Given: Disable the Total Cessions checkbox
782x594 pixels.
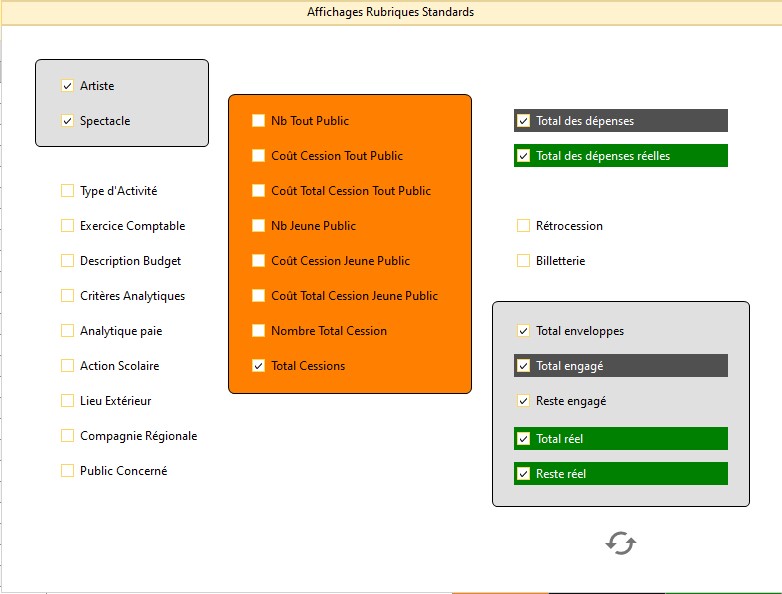Looking at the screenshot, I should click(259, 366).
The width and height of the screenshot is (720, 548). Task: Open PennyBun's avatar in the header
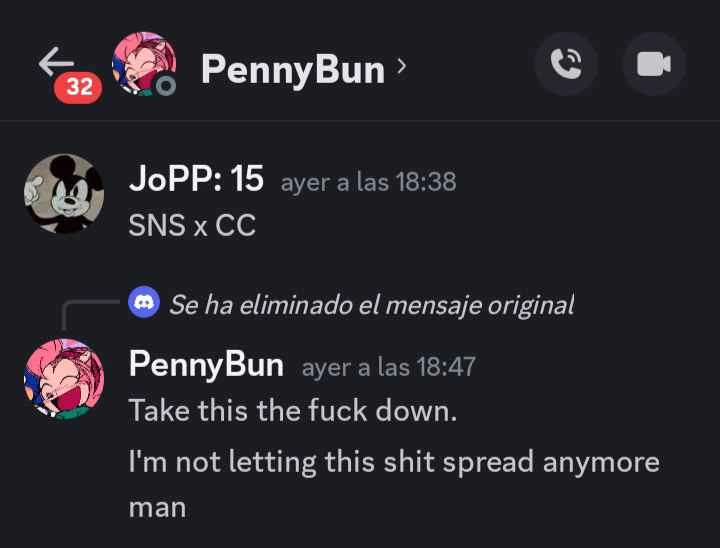point(144,64)
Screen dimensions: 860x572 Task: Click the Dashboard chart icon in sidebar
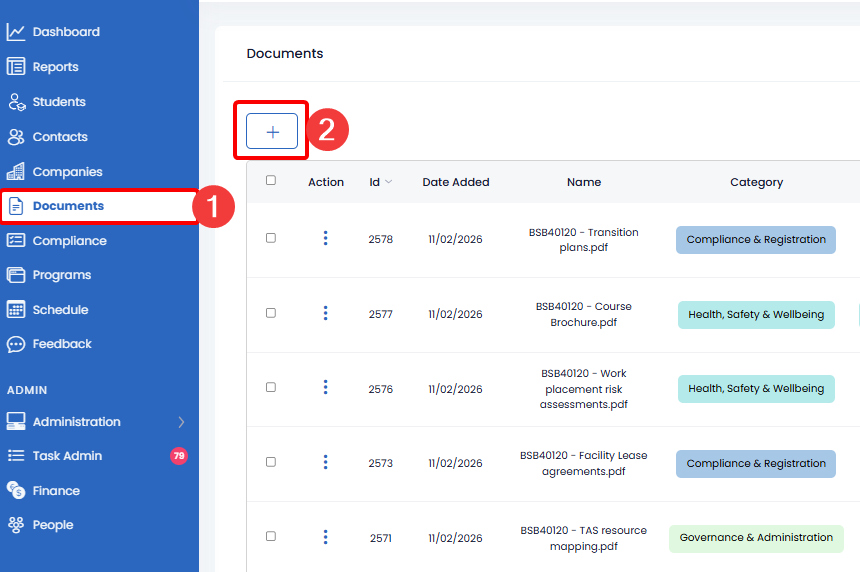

§

Aim: Return every line of the records that contains the word "Task".

Finished answer:
The width and height of the screenshot is (720, 548). Task: Open PennyBun's avatar in the header
Screen dimensions: 860x572 Task: Click the Dashboard chart icon in sidebar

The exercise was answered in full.